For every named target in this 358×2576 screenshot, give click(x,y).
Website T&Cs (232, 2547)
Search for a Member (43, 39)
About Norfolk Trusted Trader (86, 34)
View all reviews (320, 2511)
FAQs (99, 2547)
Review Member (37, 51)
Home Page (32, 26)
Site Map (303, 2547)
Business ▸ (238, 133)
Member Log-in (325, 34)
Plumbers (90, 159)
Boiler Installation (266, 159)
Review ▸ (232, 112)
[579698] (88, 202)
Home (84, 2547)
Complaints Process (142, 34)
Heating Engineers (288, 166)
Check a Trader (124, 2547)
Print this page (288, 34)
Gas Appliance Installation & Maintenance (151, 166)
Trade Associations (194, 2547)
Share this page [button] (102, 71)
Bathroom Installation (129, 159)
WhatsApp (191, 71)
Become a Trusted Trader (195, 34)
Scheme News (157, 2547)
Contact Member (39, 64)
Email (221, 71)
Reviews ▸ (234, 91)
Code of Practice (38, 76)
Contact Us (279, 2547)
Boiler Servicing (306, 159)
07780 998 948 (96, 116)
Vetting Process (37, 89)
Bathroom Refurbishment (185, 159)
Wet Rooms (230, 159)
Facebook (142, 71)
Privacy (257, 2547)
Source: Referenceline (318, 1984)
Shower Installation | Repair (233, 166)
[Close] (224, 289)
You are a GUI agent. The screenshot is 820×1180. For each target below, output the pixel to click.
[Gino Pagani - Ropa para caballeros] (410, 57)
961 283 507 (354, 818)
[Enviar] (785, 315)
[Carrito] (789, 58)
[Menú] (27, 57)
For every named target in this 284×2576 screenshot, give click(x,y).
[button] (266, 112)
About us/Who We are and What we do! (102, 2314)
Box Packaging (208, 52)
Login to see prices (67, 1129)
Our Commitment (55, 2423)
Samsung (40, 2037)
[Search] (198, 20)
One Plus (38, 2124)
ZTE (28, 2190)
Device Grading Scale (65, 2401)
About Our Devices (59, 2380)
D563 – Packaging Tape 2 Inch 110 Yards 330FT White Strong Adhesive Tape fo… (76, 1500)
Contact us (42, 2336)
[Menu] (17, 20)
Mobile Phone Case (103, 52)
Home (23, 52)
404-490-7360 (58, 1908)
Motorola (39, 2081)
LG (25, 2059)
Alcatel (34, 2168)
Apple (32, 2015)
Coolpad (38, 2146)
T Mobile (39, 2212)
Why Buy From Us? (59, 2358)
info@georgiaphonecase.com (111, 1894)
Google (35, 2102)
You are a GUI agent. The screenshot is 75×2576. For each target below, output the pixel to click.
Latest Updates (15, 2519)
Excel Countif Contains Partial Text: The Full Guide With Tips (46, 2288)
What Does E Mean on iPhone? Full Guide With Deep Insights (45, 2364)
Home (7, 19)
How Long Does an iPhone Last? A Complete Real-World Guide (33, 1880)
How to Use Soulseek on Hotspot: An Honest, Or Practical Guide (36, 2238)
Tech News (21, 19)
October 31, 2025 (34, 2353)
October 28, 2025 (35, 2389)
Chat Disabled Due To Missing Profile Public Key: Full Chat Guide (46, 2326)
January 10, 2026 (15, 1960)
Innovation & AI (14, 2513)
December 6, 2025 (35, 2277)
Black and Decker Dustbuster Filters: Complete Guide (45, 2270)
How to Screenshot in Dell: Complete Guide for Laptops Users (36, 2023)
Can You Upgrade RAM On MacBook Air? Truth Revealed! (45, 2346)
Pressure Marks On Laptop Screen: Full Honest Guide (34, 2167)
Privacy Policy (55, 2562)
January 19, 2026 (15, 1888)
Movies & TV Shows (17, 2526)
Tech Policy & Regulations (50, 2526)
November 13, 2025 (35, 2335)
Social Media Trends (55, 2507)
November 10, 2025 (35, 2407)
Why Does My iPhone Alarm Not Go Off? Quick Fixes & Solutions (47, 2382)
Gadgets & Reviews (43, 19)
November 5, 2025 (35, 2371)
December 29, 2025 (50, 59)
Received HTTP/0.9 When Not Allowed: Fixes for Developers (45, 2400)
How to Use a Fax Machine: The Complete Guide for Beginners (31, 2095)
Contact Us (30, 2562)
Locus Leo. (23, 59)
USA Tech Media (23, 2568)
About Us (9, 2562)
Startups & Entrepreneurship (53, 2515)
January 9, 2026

### TASK DETAILS:
Please copy each line of the material that has the string "About" somewhere in it.

### OUTPUT OF THE TASK:
About Norfolk Trusted Trader (86, 34)
About us/Who We are and What we do! (102, 2314)
About Our Devices (59, 2380)
About Us (9, 2562)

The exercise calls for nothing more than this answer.